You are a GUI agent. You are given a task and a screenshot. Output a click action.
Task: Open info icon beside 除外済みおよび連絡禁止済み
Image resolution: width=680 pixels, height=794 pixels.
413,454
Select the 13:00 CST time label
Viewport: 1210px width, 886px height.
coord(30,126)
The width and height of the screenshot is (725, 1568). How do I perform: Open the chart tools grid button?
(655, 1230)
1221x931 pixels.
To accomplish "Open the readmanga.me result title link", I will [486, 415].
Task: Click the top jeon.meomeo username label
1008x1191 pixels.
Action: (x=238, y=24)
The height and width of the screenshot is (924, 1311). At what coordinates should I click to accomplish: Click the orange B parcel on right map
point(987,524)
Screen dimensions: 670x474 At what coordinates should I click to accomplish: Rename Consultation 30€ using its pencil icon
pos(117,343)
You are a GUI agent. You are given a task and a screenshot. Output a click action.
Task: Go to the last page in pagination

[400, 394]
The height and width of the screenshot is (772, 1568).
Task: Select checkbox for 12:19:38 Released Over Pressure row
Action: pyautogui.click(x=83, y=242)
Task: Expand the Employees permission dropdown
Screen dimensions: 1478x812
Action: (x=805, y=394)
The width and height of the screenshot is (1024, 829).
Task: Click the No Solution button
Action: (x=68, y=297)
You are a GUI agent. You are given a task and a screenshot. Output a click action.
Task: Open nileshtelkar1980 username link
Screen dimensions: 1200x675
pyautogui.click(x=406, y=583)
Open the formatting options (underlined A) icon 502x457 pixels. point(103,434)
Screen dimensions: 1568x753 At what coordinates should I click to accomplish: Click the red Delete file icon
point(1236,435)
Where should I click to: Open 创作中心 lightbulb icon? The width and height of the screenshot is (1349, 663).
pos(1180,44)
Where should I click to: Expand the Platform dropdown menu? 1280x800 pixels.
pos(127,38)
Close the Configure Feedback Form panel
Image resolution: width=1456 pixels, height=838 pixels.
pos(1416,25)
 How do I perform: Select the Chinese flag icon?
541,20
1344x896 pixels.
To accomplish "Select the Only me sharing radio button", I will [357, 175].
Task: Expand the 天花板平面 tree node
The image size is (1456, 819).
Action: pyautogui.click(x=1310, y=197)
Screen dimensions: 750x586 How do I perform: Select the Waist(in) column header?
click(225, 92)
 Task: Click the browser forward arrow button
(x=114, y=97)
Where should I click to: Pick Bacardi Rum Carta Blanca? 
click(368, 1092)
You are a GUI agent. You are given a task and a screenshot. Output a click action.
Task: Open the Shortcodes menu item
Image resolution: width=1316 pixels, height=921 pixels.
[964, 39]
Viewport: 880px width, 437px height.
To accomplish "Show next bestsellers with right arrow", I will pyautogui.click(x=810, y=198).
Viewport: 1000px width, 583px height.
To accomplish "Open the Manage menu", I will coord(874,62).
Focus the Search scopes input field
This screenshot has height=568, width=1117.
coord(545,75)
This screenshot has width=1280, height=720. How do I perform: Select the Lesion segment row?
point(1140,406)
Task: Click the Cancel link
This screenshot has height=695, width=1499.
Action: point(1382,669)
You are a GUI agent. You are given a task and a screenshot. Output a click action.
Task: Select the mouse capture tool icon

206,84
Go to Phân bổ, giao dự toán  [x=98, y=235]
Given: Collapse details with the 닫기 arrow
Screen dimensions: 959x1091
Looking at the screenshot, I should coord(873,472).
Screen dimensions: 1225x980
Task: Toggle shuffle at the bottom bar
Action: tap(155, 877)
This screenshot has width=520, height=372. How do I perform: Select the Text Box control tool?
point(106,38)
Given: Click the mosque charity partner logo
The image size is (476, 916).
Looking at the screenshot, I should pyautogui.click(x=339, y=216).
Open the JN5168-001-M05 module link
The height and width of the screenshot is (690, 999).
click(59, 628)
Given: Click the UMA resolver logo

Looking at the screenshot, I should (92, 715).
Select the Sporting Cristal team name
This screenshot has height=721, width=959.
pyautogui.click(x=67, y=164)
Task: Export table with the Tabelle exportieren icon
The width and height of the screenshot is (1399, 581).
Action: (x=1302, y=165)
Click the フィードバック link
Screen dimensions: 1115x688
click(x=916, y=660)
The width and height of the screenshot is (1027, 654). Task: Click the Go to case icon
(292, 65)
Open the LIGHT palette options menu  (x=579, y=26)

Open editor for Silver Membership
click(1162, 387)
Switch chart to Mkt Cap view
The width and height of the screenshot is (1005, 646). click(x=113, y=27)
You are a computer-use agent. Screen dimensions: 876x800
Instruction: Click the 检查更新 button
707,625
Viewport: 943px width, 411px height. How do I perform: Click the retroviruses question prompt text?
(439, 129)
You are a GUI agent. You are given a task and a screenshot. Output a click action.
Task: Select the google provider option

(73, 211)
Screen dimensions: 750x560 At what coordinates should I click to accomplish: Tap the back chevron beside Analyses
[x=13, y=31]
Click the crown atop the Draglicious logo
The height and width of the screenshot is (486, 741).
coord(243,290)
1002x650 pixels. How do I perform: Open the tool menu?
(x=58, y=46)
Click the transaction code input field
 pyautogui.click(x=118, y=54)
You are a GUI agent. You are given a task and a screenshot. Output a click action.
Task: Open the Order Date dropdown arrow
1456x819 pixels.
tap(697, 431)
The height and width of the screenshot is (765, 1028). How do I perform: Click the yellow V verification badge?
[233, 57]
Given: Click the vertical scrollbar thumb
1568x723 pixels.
◆ ◆ ◆ ◆ ◆ ◆ ◆
→ What to do
Every record is to be retyped exactly as given.

→ Output for this task
You are a GUI agent. You are given a task and a screenshot. Output a click action.
Task: Open info icon beside 除外済みおよび連絡禁止済み
Image resolution: width=680 pixels, height=794 pixels.
413,454
Select the 13:00 CST time label
Viewport: 1210px width, 886px height.
coord(30,126)
The width and height of the screenshot is (725, 1568). How do I perform: Open the chart tools grid button?
(655, 1230)
1221x931 pixels.
To accomplish "Open the readmanga.me result title link", I will [486, 415].
Task: Click the top jeon.meomeo username label
1008x1191 pixels.
Action: (x=238, y=24)
The height and width of the screenshot is (924, 1311). At what coordinates should I click to accomplish: Click the orange B parcel on right map
point(987,524)
Screen dimensions: 670x474 At what coordinates should I click to accomplish: Rename Consultation 30€ using its pencil icon
pos(117,343)
You are a GUI agent. You are given a task and a screenshot. Output a click action.
Task: Go to the last page in pagination

[400, 394]
The height and width of the screenshot is (772, 1568).
Task: Select checkbox for 12:19:38 Released Over Pressure row
Action: pyautogui.click(x=83, y=242)
Task: Expand the Employees permission dropdown
Screen dimensions: 1478x812
Action: (x=805, y=394)
The width and height of the screenshot is (1024, 829).
Task: Click the No Solution button
Action: (x=68, y=297)
You are a GUI agent. You are given a task and a screenshot. Output a click action.
Task: Open nileshtelkar1980 username link
Screen dimensions: 1200x675
pyautogui.click(x=406, y=583)
Open the formatting options (underlined A) icon 502x457 pixels. point(103,434)
Screen dimensions: 1568x753 At what coordinates should I click to accomplish: Click the red Delete file icon
point(1236,435)
Where should I click to: Open 创作中心 lightbulb icon? The width and height of the screenshot is (1349, 663).
pos(1180,44)
Where should I click to: Expand the Platform dropdown menu? 1280x800 pixels.
pos(127,38)
Close the Configure Feedback Form panel
Image resolution: width=1456 pixels, height=838 pixels.
pos(1416,25)
 How do I perform: Select the Chinese flag icon?
541,20
1344x896 pixels.
To accomplish "Select the Only me sharing radio button", I will [357, 175].
Task: Expand the 天花板平面 tree node
The image size is (1456, 819).
Action: pyautogui.click(x=1310, y=197)
Screen dimensions: 750x586 How do I perform: Select the Waist(in) column header?
click(225, 92)
 Task: Click the browser forward arrow button
(x=114, y=97)
Where should I click to: Pick Bacardi Rum Carta Blanca? 
click(368, 1092)
You are a GUI agent. You are given a task and a screenshot. Output a click action.
Task: Open the Shortcodes menu item
Image resolution: width=1316 pixels, height=921 pixels.
[964, 39]
Viewport: 880px width, 437px height.
To accomplish "Show next bestsellers with right arrow", I will pyautogui.click(x=810, y=198).
Viewport: 1000px width, 583px height.
To accomplish "Open the Manage menu", I will coord(874,62).
Focus the Search scopes input field
This screenshot has height=568, width=1117.
coord(545,75)
This screenshot has width=1280, height=720. How do I perform: Select the Lesion segment row?
point(1140,406)
Task: Click the Cancel link
This screenshot has height=695, width=1499.
Action: point(1382,669)
You are a GUI agent. You are given a task and a screenshot. Output a click action.
Task: Select the mouse capture tool icon

206,84
Go to Phân bổ, giao dự toán  [x=98, y=235]
Given: Collapse details with the 닫기 arrow
Screen dimensions: 959x1091
Looking at the screenshot, I should coord(873,472).
Screen dimensions: 1225x980
Task: Toggle shuffle at the bottom bar
Action: tap(155, 877)
This screenshot has width=520, height=372. How do I perform: Select the Text Box control tool?
point(106,38)
Given: Click the mosque charity partner logo
The image size is (476, 916).
Looking at the screenshot, I should pyautogui.click(x=339, y=216).
Open the JN5168-001-M05 module link
The height and width of the screenshot is (690, 999).
click(59, 628)
Given: Click the UMA resolver logo

Looking at the screenshot, I should (92, 715).
Select the Sporting Cristal team name
This screenshot has height=721, width=959.
pyautogui.click(x=67, y=164)
Task: Export table with the Tabelle exportieren icon
The width and height of the screenshot is (1399, 581).
Action: (x=1302, y=165)
Click the フィードバック link
Screen dimensions: 1115x688
click(x=916, y=660)
The width and height of the screenshot is (1027, 654). Task: Click the Go to case icon
(292, 65)
Open the LIGHT palette options menu  (x=579, y=26)

Open editor for Silver Membership
click(1162, 387)
Switch chart to Mkt Cap view
The width and height of the screenshot is (1005, 646). click(x=113, y=27)
You are a computer-use agent. Screen dimensions: 876x800
Instruction: Click the 检查更新 button
707,625
Viewport: 943px width, 411px height. How do I perform: Click the retroviruses question prompt text?
(439, 129)
You are a GUI agent. You are given a task and a screenshot. Output a click action.
Task: Select the google provider option

(73, 211)
Screen dimensions: 750x560 At what coordinates should I click to accomplish: Tap the back chevron beside Analyses
[x=13, y=31]
Click the crown atop the Draglicious logo
The height and width of the screenshot is (486, 741).
coord(243,290)
1002x650 pixels. How do I perform: Open the tool menu?
(x=58, y=46)
Click the transaction code input field
 pyautogui.click(x=118, y=54)
You are a GUI agent. You are given a task and a screenshot. Output a click action.
Task: Open the Order Date dropdown arrow
1456x819 pixels.
tap(697, 431)
The height and width of the screenshot is (765, 1028). How do I perform: Click the yellow V verification badge?
[233, 57]
Given: Click the vertical scrollbar thumb
1568x723 pixels.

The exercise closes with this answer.